VCD: Rheintalbahn nur mit verlässlichem Betriebskonzept!


Anlässlich des morgigen Besuchs von DB-Chef Grube in der Region hat der ökologische Verkehrsclub VCD noch einmal seine Forderung nach einem verlässlichen Betriebskonzept für die zukünftige Rheintalbahn vorgebracht. "Dieses muss sicherstellen, dass nach einem Bau der neuen Gleise entlang der Autobahn ein Maximum an Güterzügen auch dort entlang geführt wird," so VCD-Vorsitzender Hannes Linck. Es könne nicht sein, dass die DB dann aus betrieblichen Gründen die lauten Güterzüge weiter durch die Orte jage. Dies sei bereits heute Praxis auf dem fertig gestellten Abschnitt Rastatt–Offenburg.

Habe man ein solches verlässliches Betriebskonzept, dass natürlich Offenburg und Freiburg als mindestens stündliche ICE-Halte beinhalten müsse, könne der Güterverkehr in Zukunft auch um Offenburg herumgeleitet werden. "Und man kann sich den teuren und keineswegs unproblematischen Tunnel dort sparen zugunsten eines beschleunigten Ausbaus der ganzen Strecke," so Linck

Da die Deutsche Bahn sich von selbst nicht auf ein solches Betriebskonzept festlegen werde, fordert der VCD die Bundesregierung auf, als 100%ige Eigentümerin der DB AG diese entsprechend zu lenken. "Und hier sind natürlich auch gerade die regionalen Bundestagsabgeordneten gefragt, sich stark zu machen," ergänzt Linck.

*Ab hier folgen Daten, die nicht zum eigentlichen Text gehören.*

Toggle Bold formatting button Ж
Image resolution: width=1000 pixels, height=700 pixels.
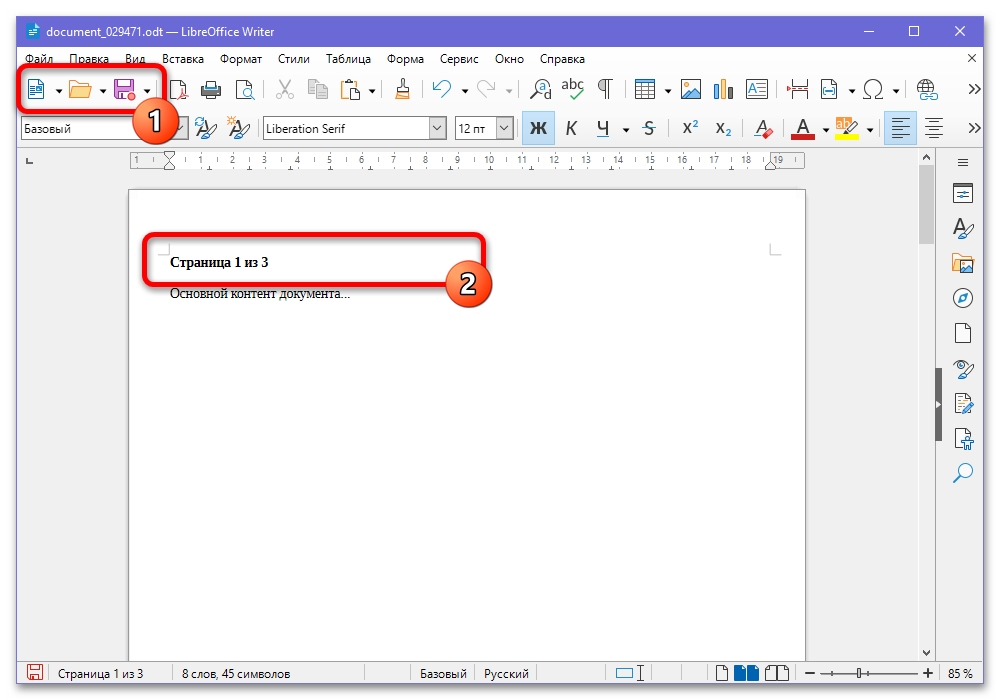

Und auch in Sachen Lärmschutz sieht der VCD DB und Politik im Verzug. "Während intensiv über riesige Lärmschutzwände diskutiert wird, die die Orte durchschneiden sollen und das Bahnfahren immer unattraktiver machen, sollte die Deutsche Bahn lieber rasch ihren Wagenpark lärmsanieren und durch entsprechende Trassenpreise dafür sorgen, dass immer weniger laute Güterzüge auf der Strecke unterwegs sind."  so der VCD-Vorsitzende. Da hätte dann nicht nur unsere Region, sondern ganz Deutschland etwas davon. Die Schweiz sei, wie so oft in Sachen Bahn, hier ein gutes und erfolgreiches Beispiel.